TASK BRIEF:
Using the entries below, show all lines with the string "computer".

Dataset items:
________________

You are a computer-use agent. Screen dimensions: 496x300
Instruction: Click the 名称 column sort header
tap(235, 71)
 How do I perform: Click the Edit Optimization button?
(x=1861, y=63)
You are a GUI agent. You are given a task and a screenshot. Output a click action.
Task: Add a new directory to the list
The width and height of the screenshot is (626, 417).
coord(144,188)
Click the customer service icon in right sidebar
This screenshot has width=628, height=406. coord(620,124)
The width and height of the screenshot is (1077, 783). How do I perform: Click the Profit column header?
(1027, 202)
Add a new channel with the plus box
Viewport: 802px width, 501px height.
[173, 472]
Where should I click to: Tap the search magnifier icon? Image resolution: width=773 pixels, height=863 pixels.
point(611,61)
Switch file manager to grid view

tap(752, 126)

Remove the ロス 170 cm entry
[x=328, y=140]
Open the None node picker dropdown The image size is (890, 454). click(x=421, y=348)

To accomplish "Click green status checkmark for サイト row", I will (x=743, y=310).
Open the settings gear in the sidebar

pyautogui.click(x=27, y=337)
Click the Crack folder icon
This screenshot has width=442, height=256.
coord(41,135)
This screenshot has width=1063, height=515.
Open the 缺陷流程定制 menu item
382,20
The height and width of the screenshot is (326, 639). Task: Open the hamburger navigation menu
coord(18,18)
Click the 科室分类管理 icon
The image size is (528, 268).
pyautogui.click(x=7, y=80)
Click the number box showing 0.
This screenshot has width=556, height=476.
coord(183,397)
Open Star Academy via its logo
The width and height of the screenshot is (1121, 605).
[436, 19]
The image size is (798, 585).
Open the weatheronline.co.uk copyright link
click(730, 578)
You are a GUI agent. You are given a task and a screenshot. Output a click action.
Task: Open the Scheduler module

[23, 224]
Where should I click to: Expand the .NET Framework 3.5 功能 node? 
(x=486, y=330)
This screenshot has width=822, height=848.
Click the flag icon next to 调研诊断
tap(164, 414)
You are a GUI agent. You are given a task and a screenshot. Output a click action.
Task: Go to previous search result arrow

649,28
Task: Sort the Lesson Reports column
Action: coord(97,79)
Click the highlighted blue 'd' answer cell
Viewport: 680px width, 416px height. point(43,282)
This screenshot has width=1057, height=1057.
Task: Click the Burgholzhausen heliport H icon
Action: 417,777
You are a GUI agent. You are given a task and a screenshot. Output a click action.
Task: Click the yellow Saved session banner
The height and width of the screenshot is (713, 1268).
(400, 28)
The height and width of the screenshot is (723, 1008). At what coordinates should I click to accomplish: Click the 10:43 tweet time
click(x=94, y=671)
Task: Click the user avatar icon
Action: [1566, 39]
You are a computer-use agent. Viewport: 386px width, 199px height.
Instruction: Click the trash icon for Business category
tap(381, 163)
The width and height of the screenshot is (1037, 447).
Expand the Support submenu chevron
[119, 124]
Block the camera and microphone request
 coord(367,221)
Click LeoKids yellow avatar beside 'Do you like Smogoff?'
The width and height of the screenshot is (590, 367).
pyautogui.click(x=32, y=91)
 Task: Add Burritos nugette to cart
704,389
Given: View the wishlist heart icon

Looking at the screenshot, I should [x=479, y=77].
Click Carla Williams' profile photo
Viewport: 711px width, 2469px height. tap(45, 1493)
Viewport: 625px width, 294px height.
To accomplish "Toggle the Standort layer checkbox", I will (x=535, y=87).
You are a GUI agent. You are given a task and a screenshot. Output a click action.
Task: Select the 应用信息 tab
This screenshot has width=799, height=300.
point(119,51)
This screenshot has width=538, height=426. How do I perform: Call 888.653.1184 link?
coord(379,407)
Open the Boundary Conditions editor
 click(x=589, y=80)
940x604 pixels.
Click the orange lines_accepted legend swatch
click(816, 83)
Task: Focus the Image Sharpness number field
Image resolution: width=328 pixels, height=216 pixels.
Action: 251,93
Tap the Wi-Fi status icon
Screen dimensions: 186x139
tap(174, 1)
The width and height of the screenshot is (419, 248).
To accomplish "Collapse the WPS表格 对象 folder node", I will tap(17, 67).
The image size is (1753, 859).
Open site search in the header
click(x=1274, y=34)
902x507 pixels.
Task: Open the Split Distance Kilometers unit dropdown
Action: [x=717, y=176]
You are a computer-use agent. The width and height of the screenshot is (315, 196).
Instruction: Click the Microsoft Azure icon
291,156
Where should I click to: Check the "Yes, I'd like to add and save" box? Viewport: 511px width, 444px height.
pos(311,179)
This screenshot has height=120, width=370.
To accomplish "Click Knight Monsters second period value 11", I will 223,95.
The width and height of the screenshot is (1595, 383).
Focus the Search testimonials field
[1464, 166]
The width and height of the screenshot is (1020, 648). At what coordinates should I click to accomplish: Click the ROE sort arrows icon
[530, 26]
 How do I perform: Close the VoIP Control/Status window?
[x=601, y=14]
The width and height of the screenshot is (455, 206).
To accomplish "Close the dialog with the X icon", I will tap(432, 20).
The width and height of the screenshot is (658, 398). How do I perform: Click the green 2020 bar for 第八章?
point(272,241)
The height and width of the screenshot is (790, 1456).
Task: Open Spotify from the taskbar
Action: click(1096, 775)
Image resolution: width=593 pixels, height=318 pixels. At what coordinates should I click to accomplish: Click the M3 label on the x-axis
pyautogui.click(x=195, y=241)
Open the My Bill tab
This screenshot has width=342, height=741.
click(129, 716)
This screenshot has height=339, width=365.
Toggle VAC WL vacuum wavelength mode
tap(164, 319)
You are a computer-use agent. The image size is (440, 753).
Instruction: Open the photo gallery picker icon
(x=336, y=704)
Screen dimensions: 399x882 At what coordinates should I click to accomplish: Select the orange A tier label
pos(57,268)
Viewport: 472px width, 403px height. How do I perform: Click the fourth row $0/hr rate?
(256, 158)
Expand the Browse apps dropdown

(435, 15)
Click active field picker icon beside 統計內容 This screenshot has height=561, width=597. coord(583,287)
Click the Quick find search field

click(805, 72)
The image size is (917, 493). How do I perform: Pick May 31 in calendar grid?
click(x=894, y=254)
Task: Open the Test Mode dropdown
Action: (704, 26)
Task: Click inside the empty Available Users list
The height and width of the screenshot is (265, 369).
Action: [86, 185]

________________

RESULT BELOW:
You are a computer-use agent. Screen dimensions: 496x300
You are a computer-use agent. Viewport: 386px width, 199px height.
You are a computer-use agent. The width and height of the screenshot is (315, 196).
You are a computer-use agent. The image size is (440, 753).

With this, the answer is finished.